--- DIRECTION ---
Please pick out each line of the listing below that contains the string "width", and copy those lines. Case counts.

[begin ROWS]

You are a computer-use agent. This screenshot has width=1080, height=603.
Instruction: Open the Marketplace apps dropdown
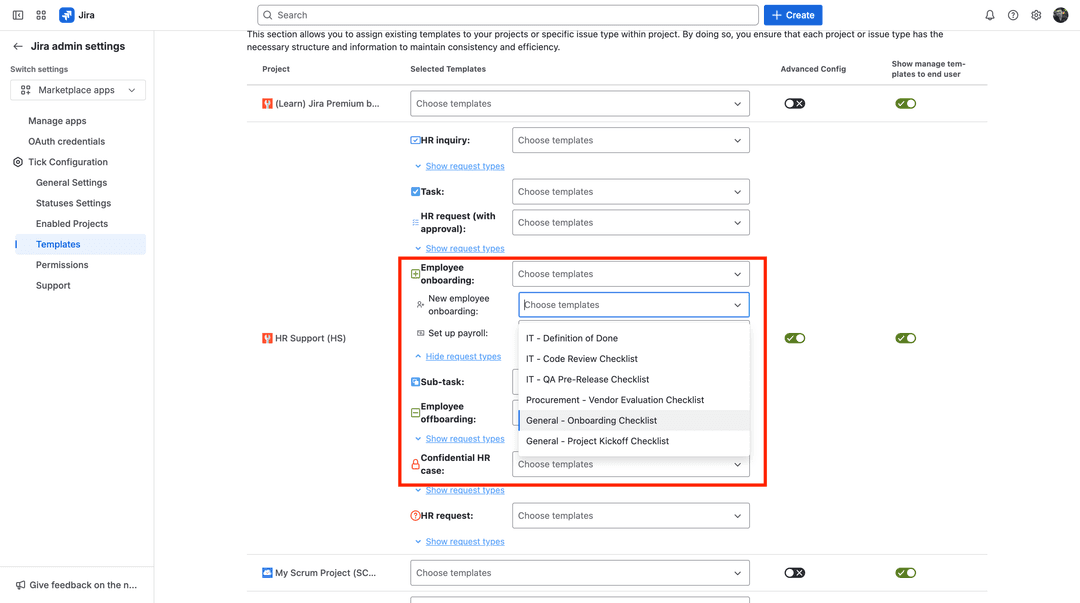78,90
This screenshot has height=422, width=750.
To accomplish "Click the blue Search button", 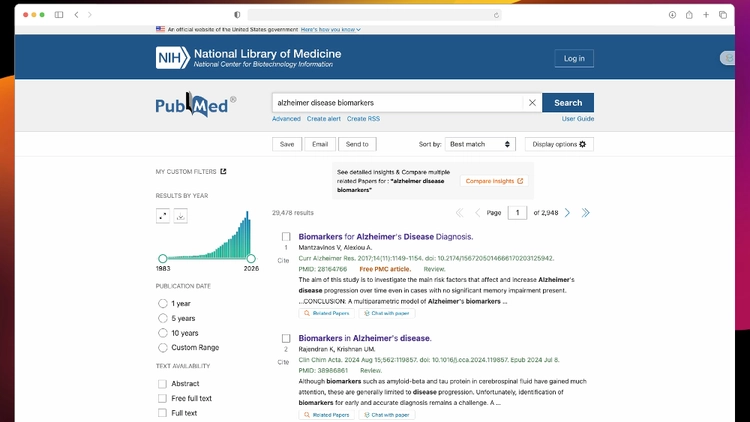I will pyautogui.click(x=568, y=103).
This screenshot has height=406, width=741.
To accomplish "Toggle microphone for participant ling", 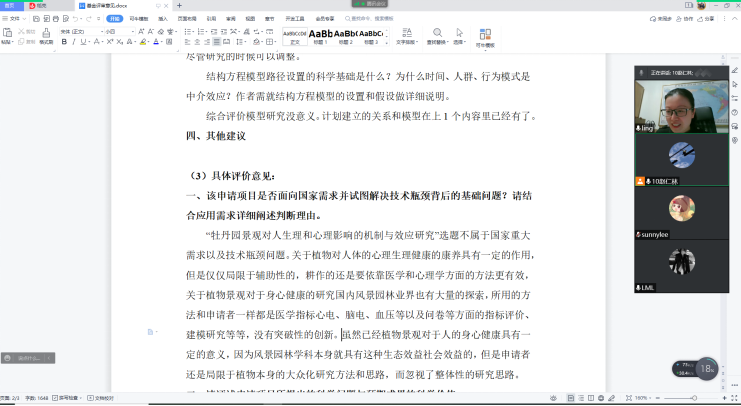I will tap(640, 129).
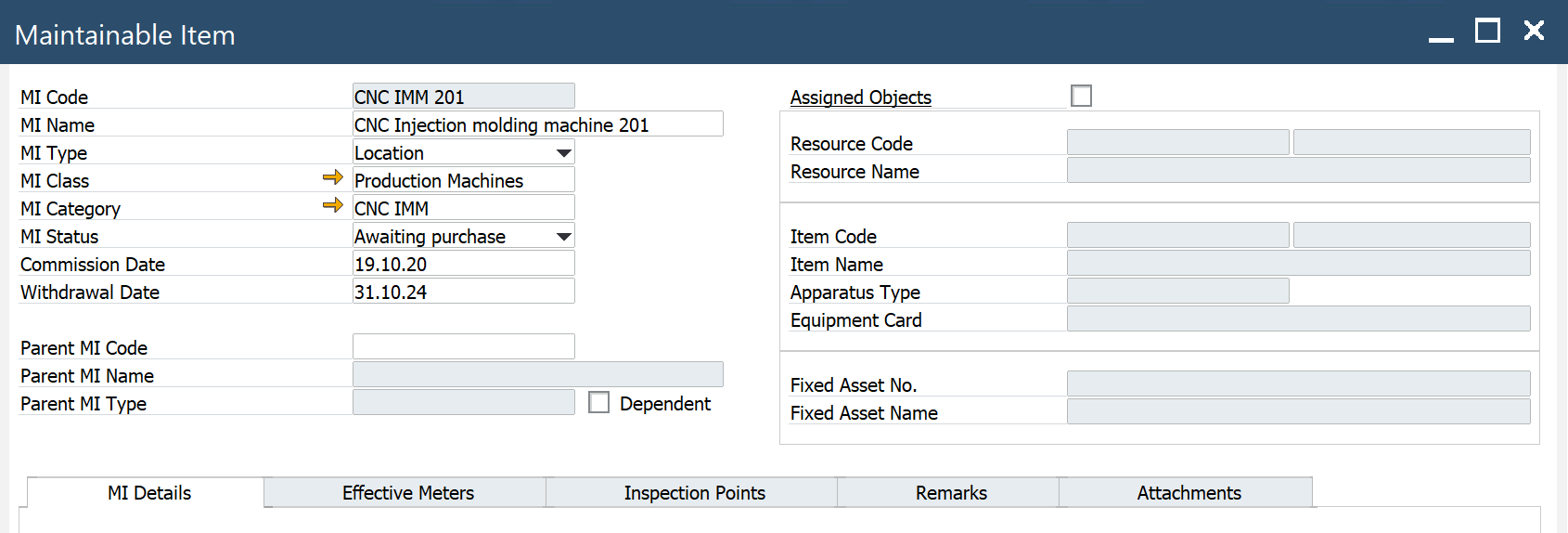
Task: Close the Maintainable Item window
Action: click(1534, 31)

[end ROWS]

--- RESPONSE ---
You are a computer-use agent. This screenshot has width=1080, height=603.
This screenshot has height=422, width=750.
This screenshot has height=406, width=741.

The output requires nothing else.